How Companies Value their Employees
A pay philosophy is a company's commitment to how it values
employees. A consistent pay philosophy gives the company and the
employee a frame of reference when discussing salary in a negotiation.
The goal of a pay philosophy is to attract, retain, and motivate
employees. For companies in the private sector, this usually requires a
competitive pay philosophy. For companies in the public sector, this
means a well-rounded philosophy, with a focus on benefits and work life.
Companies attract, motivate, and retain through total compensation
The purpose of a good compensation philosophy is to attract, retain, and
motivate good people. To accomplish these goals, companies use a mixture
of the three main components of compensation: Base pay, also called
salary; incentive pay, whether in the form of cash or non-cash award
such as stock; and benefits, or non-financial rewards. A pay philosophy
is a blend of all three, since the company must pay for whatever it
delivers to employees. For example, a company's pay philosophy might
be to offer salaries that are competitive in the market, or it might
favor pay that is structured to attract employees rather than pay that
helps to retain them. But few companies can afford to attract, motivate,
and retain via generous compensation. The challenge is to create a pay
program that acknowledges all three goals without exhausting resources.
As an example, suppose a small company with moderate cash resources is
establishing a pay philosophy. The philosophy might look something like
this:
- Pay a competitive base salary - not an aggressive one, but a
salary comparable to what an employee could get somewhere else.
- Offer equity in the company to all employees, so that they can
reap the rewards of the company.
- Be aggressive in total overall compensation through the use of
the incentives. If, for example, an employee is below market by
$20,000 in base pay, deliver market parity via a $5,000 signing
bonus; a $5,000 retention bonus; and a $10,000 incentive. Incentive
programs should be designed so that high-performance people get high
compensation.
Lead-lag, lag-lead establishes timing of adjustments
Most companies review salaries once or twice a year, but the market
moves continuously. Therefore, a company's pay is likely to be at
market value just once or twice a year, similar to the hands on a
broken clock, which only tell the correct time twice a day.
As a consequence, companies must decide what time of year to
offer raises, and whether to lead the market at the beginning of the
year and lag behind at the end of the year; or to lag behind at the
beginning of the year and lead at the end. These two approaches are
called lead-lag and lag-lead.
Employee proficiency ties skills to market value Some
pay philosophies track the development of skills that lead to
proficiency in a job. The more proficient an employee becomes, the
closer to market value he or she gets. This is a way of paying
according to a market based on the value of skills.
Paying for employee proficiency is in contrast to paying for
longevity, which has fallen out of favor in many industries but
prevails nevertheless.
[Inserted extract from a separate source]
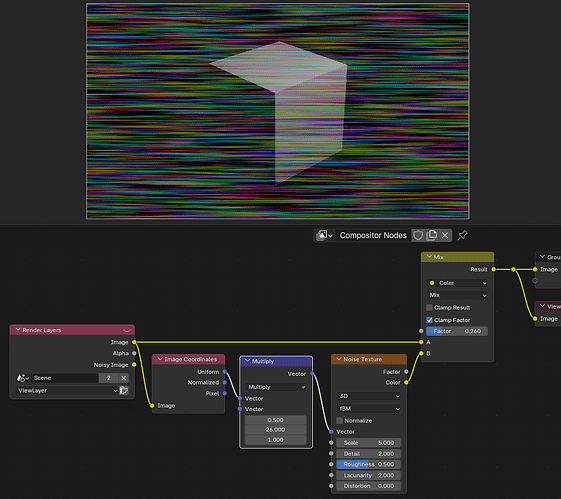Collapse the Image Coordinates node

pyautogui.click(x=160, y=359)

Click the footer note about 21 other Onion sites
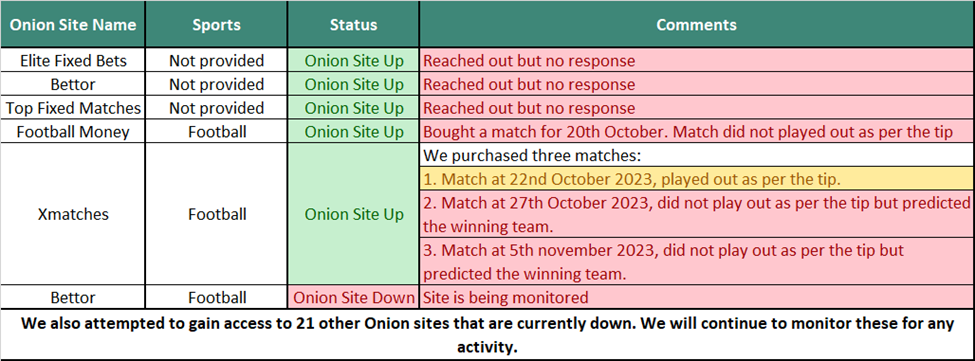pos(488,334)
The formula for employee proficiency involves
calculating a comp ratio - the employee's salary over market,
defined as the median or some other control point. For example, if
an employee earns $45,000 and the median for that job is $50,000,
the employee has a comp ratio of 90 percent.
An employee who has lingered at a comp ratio of 90 percent is at
risk of leaving the job. If the company is interested in retaining
the employee, it won't cost much to bring him or her up to market.
If there is a reason the company doesn't want to pay 100 percent of
market for this job, for example if the employee is not yet fully
proficient in the job, it might still make sense to pay the
employee98 percent of market. In the example above, the company
would pay $4,000 more to their current employee, who might well
merit the full $50,000 anyway, to insure against the cost of hiring
a new employee.
There are several advantages of the pay-for-proficiency method.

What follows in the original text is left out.